TEXT SECTION:

▼

Reducing nitrate pollution is one of the great challenges for the agricultural sector, and one of the issues that experts are most concerned about. To achieve this reduction and comply with European directives, several research projects have been developed with the objective of reducing the nitrogen supply to the plant, adjusting the doses to actual plant needs and thus helping to minimize the problem. The number of zones vulnerable to pollution by nitrates is currently growing in Spain and other European regions.

Abel Lacalle, president of the New Culture of Water Foundation.

One of the positive strategies for reducing nitrate pollution is based on correctly estimating the contribution of soil-to-crop nutrition, according to Josefina Maestu, from the Ministry for the Ecological Transition, who presented the results of the ‘LIFE research project: Nitrates’ developed in Navarra, Spain.

Another alternative was highlighted yesterday by Dr. Teresa Lao, from the University of Almeria, who confirmed that so-called ‘cascade crops’ can reduce contamination by nitrates to zero. Cascade cultivation consists of growing several crops without soil at different height levels, so that the leachates produced by the crop that is highest flows down, fertilising the next crop on the next, lower level, and so on. Similarly, Professor Rodney Thompson (UAL) stressed that new technological tools and software are already going through a validation phase, and are being tested in several Spanish regions with the aim of incorporating them into efficient fertigation management strategies.

▲

STORED RECORDS:

▼

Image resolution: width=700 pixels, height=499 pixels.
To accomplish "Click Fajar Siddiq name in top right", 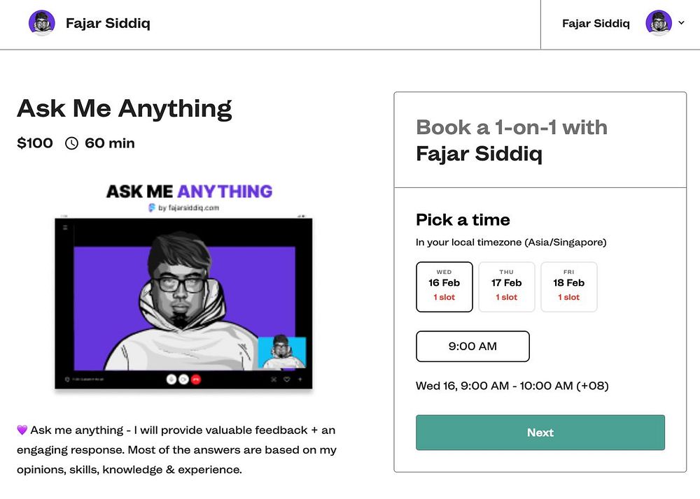I will [596, 23].
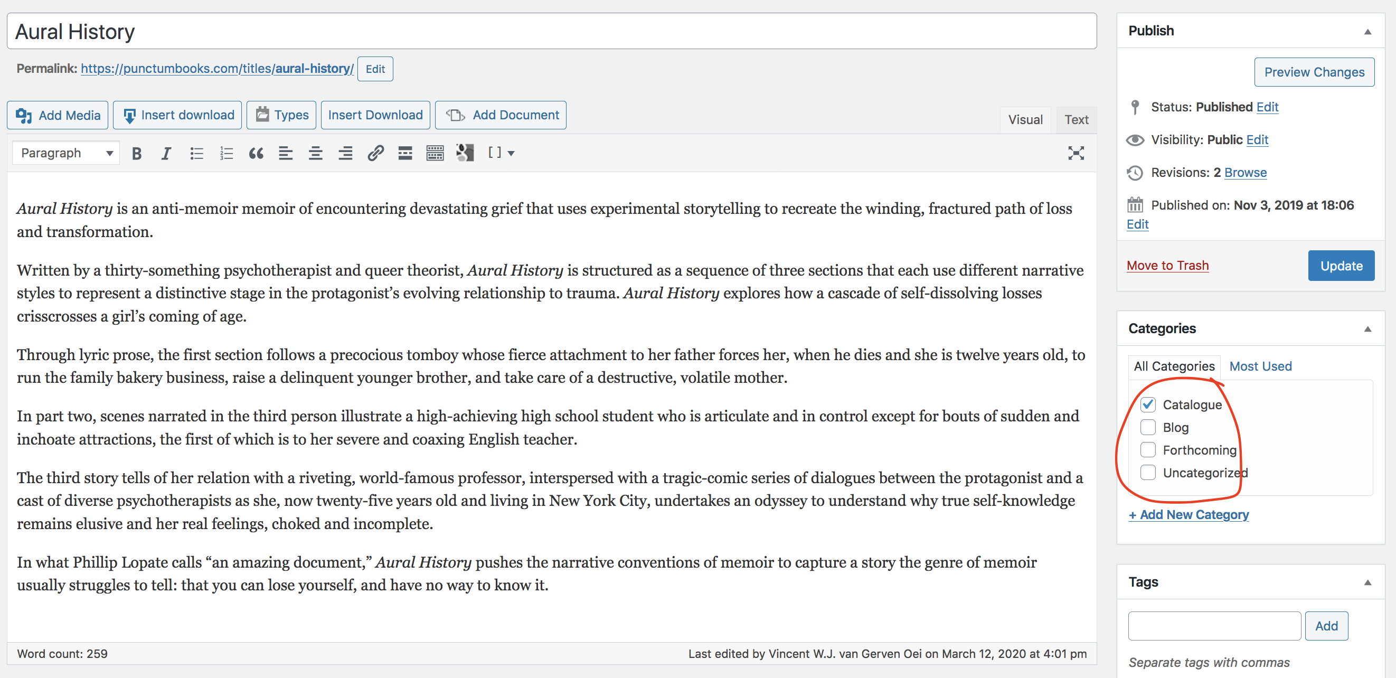Screen dimensions: 1396x678
Task: Switch to the Text editor tab
Action: coord(1076,120)
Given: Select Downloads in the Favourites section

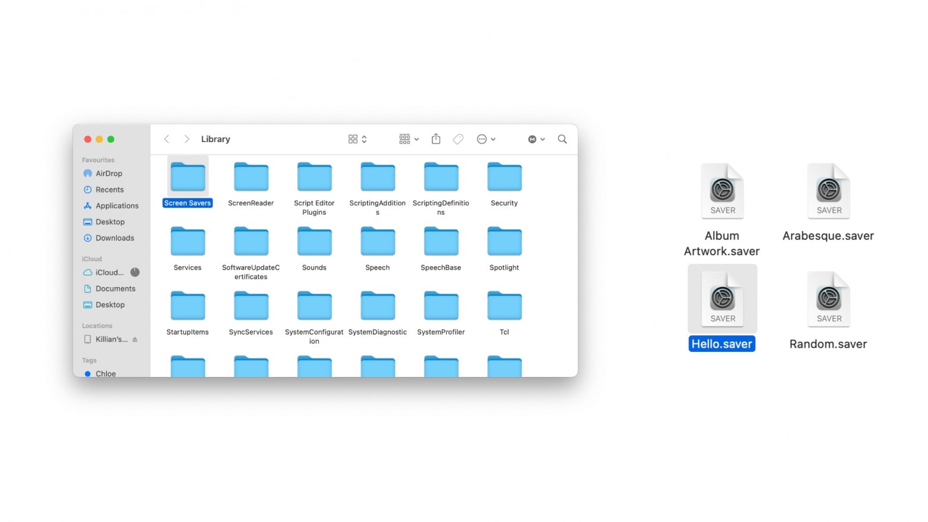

▲

LIST OF TASKS:
[A] Answer these questions using the text on nitrate pollution:
(i) In what region was the LIFE research project on nitrates developed?
(ii) Which university is Dr. Teresa Lao from?
(iii) Which foundation is Abel Lacalle president of?
[B] Edit the nitrate pollution text by writing out everything from "Reducing nitrate pollution is one" down to "of Water Foundation.", putting "farming sector" in place of "agricultural sector".

THE RESULTS:
[A]
(i) Navarra, Spain
(ii) The University of Almeria
(iii) The New Culture of Water Foundation

[B]
Reducing nitrate pollution is one of the great challenges for the farming sector, and one of the issues that experts are most concerned about. To achieve this reduction and comply with European directives, several research projects have been developed with the objective of reducing the nitrogen supply to the plant, adjusting the doses to actual plant needs and thus helping to minimize the problem. The number of zones vulnerable to pollution by nitrates is currently growing in Spain and other European regions.

Abel Lacalle, president of the New Culture of Water Foundation.